Google Code is going readonly in about a day – update URLs in project pages now - i336_
https://code.google.com/p/support/wiki/ReadOnlyTransition

======
i336_
DEADLINE: The banner above every GC page says August 25, the Wiki page above
says August 24. So let's just say "ACT IMMEDIATELY."

Do you know anyone (who knows anyone, ...) with anything up on GC? Go and tell
them IMMEDIATELY to edit their project(s') homepages to add new homepage URLs.
_Remember that the URLs will need to be stable for a couple of years at least_
, since it will soon be nontrivial to change them.

To summarize the link,

\- Google Code will go readonly in 1-2 days

\- After Jan 2016, `git`, `hg`, `svn` - and possibly the `[Export to GitHub]`
button - will all break, and the data behind these endpoints will be made
available in `.zip` and `JSON` formats - _provided it is PUBLIC_ : private
data (`Restrict-View-` et. al.) _will go away_

\- Archived data (`.zip` and `JSON`), to quote, "will remain online for a long
time."

If you still need to export your data, [I
heard]([https://www.reddit.com/r/programming/comments/3i58k5/google_...](https://www.reddit.com/r/programming/comments/3i58k5/google_code_is_going_readonly_in_about_a_day_it/cudfq4x))

▶ _Recorded information_:
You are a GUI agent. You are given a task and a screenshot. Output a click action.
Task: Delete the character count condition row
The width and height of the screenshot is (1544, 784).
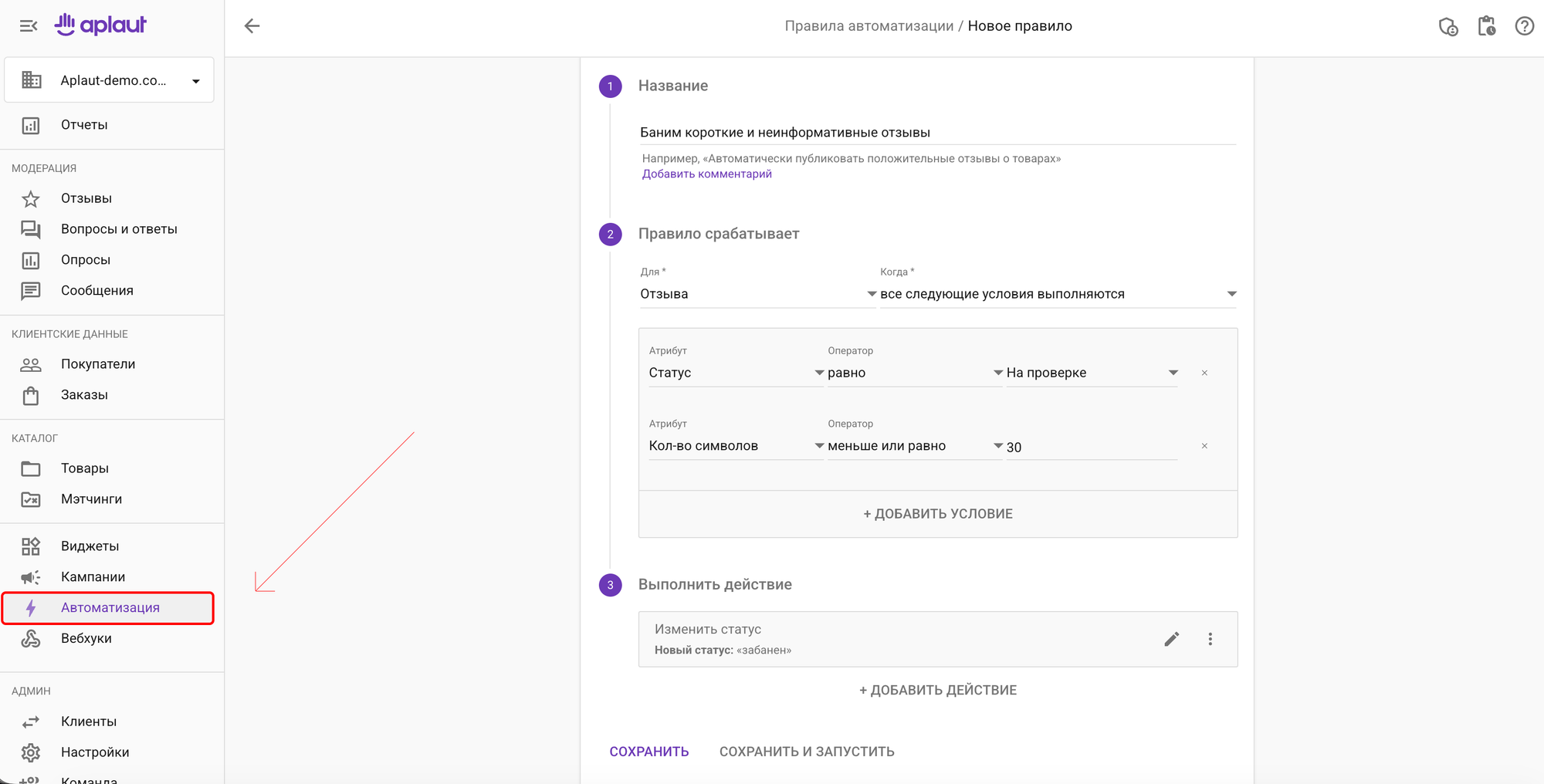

▶ _Exercise aim_: According to the Google Code thread, why should the new homepage URLs added to project pages stay stable for a couple of years at least? Work only from the Google Code thread, not from the data.

▶ _Solution for this problem_: Google Code is going read-only, so it will soon be nontrivial to change those URLs.